The benefits and learning points

Broccoli crisps are a genuinely healthier alternative to the savoury snacks that are out there so being able to get it in front of children and into the NHS is important to us. As a healthy snack, every retailer or wholesaler’s first question is whether it’s HFSS-compliant.

Due to the success in our reformulation project, we now have a product that’s approved for use in schools in Scotland and also in the NHS.

Having a balanced team that has both technical skills and commercial knowledge is vital. Whenever we do trials, it takes away from our production, but rather than viewing reformulation as a cost or a waste of money, this was about the longer term.

But the cost of ingredients plays a part. So we now have more pea fibre in our products but it is by far the most expensive ingredient in there. And if you add too much, you affect the end texture so there is an element of balance.
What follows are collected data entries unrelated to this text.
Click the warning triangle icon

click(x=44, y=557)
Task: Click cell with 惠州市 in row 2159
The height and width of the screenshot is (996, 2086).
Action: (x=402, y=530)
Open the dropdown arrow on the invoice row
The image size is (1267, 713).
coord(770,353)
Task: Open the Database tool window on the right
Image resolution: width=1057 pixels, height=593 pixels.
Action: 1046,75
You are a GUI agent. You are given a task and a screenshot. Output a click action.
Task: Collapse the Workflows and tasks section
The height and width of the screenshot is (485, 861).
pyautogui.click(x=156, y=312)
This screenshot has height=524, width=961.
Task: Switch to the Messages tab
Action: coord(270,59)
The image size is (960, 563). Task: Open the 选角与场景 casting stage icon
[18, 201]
A key learning point from this project is to consider wider ingredient interactions. So taking fat as an example, to reduce fat content you maybe don’t have to look at that directly but instead think about what it’s interacting with, and how it’s getting into the product. What other ingredients you can change? That’s how we ended up looking at fibre.

Wider benefits of innovation:  producers bring out different flavours and different pack sizes and different packaging but they don’t really add new base ingredients or excitement into the snacking category. 

We’re working on building a culture of innovation in Growers Garden and we’re now turning our attention to developing cauliflower and beetroot lines.

And now we’re developing that culture within the business, it’s led on to us forming a KTP (knowledge transfer partnership) with Abertay University.

The future’s bright, and it’s vegetable crisp-shaped.